EXERCISE REQUIREMENTS: Set down exactly the lines in the records below that run from the line with "Task: Launch KakaoTalk from the taskbar" to the line with "Expand the Impact field row chevron", inclusive, and nothing more.

(Collected data entries)
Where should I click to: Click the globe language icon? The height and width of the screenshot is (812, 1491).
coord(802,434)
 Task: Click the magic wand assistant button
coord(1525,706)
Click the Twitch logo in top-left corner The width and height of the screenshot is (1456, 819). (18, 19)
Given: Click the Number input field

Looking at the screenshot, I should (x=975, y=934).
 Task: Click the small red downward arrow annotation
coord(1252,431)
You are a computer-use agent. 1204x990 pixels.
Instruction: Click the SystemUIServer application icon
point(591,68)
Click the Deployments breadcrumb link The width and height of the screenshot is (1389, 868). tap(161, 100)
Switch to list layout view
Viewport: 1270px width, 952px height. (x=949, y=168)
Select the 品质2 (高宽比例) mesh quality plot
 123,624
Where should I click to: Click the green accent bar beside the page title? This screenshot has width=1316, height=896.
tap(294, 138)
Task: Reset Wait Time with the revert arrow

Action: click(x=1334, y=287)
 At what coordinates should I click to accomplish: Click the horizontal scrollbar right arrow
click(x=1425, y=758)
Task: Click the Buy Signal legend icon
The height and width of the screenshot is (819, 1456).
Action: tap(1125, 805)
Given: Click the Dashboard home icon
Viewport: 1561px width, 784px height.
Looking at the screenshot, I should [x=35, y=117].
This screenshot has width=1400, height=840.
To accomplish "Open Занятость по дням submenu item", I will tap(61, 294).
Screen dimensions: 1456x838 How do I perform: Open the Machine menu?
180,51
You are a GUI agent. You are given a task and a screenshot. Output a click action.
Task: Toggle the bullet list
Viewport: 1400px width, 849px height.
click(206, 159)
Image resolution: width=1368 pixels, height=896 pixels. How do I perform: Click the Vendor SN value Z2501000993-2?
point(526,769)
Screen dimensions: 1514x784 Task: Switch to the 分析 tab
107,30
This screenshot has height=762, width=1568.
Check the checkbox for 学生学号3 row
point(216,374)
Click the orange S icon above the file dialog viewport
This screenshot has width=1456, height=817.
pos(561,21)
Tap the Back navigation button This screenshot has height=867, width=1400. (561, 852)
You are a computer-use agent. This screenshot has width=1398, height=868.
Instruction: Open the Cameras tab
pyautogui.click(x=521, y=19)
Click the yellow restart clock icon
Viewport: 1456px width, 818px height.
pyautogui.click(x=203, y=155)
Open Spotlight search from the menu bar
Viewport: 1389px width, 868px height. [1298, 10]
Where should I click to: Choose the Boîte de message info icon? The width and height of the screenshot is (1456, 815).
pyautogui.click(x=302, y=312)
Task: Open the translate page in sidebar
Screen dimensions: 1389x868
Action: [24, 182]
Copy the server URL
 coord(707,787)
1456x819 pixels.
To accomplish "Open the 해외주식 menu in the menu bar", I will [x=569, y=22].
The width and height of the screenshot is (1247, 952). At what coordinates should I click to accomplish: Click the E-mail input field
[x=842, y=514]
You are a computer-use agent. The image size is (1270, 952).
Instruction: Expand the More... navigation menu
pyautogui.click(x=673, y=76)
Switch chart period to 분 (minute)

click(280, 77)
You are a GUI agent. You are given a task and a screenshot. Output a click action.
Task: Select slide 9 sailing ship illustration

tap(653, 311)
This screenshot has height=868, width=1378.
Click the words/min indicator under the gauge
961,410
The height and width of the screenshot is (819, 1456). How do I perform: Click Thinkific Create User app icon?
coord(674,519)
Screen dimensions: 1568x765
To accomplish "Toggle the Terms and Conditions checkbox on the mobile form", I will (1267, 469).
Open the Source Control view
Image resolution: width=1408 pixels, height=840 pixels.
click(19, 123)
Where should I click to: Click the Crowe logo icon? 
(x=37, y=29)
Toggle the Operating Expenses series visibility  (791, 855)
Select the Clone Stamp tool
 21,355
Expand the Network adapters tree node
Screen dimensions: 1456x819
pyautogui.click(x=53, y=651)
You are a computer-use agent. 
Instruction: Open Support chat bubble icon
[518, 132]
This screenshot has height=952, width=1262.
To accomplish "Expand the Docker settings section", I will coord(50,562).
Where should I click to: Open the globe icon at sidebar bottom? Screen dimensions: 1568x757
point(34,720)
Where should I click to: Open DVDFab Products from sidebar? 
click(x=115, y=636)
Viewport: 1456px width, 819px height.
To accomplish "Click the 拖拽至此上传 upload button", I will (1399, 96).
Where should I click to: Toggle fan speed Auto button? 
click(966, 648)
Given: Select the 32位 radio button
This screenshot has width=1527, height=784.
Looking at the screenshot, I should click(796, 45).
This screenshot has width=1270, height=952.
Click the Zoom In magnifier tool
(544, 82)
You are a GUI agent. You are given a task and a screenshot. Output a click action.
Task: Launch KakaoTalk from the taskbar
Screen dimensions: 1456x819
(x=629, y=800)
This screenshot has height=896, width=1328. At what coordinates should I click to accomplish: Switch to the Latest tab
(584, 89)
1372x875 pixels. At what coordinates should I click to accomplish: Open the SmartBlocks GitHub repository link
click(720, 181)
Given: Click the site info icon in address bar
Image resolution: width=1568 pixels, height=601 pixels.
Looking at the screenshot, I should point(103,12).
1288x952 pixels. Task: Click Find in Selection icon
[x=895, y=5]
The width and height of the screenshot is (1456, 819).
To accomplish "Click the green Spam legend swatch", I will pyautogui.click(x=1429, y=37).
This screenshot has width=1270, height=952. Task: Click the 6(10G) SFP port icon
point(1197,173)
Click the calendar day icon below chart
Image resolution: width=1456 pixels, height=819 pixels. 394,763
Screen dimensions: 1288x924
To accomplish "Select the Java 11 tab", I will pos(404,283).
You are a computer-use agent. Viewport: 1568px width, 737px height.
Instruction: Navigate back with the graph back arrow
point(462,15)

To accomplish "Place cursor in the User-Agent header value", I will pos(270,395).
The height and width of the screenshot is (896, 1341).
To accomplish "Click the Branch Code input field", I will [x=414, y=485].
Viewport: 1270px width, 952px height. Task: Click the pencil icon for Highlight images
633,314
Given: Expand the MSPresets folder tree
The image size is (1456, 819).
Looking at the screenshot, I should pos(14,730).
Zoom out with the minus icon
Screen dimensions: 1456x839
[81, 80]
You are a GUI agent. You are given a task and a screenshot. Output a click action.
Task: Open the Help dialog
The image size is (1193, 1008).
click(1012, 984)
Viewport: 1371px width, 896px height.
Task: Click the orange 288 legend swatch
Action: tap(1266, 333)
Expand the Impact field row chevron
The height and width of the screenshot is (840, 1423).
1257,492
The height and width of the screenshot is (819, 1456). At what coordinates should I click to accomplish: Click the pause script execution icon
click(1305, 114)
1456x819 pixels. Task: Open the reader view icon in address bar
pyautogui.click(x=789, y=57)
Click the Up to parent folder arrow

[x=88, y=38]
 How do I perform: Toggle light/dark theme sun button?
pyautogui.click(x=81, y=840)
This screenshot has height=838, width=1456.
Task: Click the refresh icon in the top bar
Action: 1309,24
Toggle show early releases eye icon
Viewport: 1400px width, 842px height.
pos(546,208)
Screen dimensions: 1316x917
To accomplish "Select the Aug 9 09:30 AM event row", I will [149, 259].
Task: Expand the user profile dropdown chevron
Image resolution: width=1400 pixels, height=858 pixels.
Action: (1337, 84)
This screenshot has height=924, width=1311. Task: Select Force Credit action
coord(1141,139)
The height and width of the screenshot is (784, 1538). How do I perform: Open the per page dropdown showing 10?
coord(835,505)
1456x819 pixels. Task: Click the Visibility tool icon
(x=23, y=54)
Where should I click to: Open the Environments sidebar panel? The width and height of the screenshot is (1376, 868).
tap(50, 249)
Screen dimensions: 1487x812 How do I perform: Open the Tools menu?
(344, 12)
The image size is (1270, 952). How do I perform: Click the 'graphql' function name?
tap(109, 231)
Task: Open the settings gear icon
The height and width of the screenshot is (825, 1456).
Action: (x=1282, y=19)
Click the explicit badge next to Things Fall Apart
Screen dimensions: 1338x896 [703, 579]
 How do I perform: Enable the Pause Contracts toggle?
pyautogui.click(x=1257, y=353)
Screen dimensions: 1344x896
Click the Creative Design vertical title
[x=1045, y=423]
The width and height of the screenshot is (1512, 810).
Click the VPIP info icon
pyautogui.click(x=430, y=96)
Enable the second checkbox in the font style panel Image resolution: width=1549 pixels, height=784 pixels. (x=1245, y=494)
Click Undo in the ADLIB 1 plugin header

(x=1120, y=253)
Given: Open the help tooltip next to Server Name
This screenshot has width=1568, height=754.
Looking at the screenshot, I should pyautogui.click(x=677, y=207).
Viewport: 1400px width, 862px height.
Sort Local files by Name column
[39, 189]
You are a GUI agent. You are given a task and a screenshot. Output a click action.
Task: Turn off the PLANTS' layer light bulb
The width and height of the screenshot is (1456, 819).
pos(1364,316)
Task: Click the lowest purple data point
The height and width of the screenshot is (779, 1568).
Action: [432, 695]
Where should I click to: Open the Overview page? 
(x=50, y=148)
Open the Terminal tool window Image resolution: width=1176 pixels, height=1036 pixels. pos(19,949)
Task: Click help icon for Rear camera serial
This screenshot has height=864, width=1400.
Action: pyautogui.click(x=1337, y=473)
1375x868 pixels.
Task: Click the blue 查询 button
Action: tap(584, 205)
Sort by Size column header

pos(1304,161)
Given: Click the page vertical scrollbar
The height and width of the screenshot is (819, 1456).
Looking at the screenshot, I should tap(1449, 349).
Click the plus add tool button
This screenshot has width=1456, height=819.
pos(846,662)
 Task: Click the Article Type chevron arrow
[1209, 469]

ANSWER TO THIS EXERCISE:
Task: Launch KakaoTalk from the taskbar
Screen dimensions: 1456x819
(x=629, y=800)
This screenshot has height=896, width=1328. At what coordinates should I click to accomplish: Switch to the Latest tab
(584, 89)
1372x875 pixels. At what coordinates should I click to accomplish: Open the SmartBlocks GitHub repository link
click(720, 181)
Given: Click the site info icon in address bar
Image resolution: width=1568 pixels, height=601 pixels.
Looking at the screenshot, I should point(103,12).
1288x952 pixels. Task: Click Find in Selection icon
[x=895, y=5]
The width and height of the screenshot is (1456, 819).
To accomplish "Click the green Spam legend swatch", I will pyautogui.click(x=1429, y=37).
This screenshot has width=1270, height=952. Task: Click the 6(10G) SFP port icon
point(1197,173)
Click the calendar day icon below chart
Image resolution: width=1456 pixels, height=819 pixels. 394,763
Screen dimensions: 1288x924
To accomplish "Select the Java 11 tab", I will pos(404,283).
You are a computer-use agent. Viewport: 1568px width, 737px height.
Instruction: Navigate back with the graph back arrow
point(462,15)

To accomplish "Place cursor in the User-Agent header value", I will pos(270,395).
The height and width of the screenshot is (896, 1341).
To accomplish "Click the Branch Code input field", I will [x=414, y=485].
Viewport: 1270px width, 952px height. Task: Click the pencil icon for Highlight images
633,314
Given: Expand the MSPresets folder tree
The image size is (1456, 819).
Looking at the screenshot, I should pos(14,730).
Zoom out with the minus icon
Screen dimensions: 1456x839
[81, 80]
You are a GUI agent. You are given a task and a screenshot. Output a click action.
Task: Open the Help dialog
The image size is (1193, 1008).
click(1012, 984)
Viewport: 1371px width, 896px height.
Task: Click the orange 288 legend swatch
Action: tap(1266, 333)
Expand the Impact field row chevron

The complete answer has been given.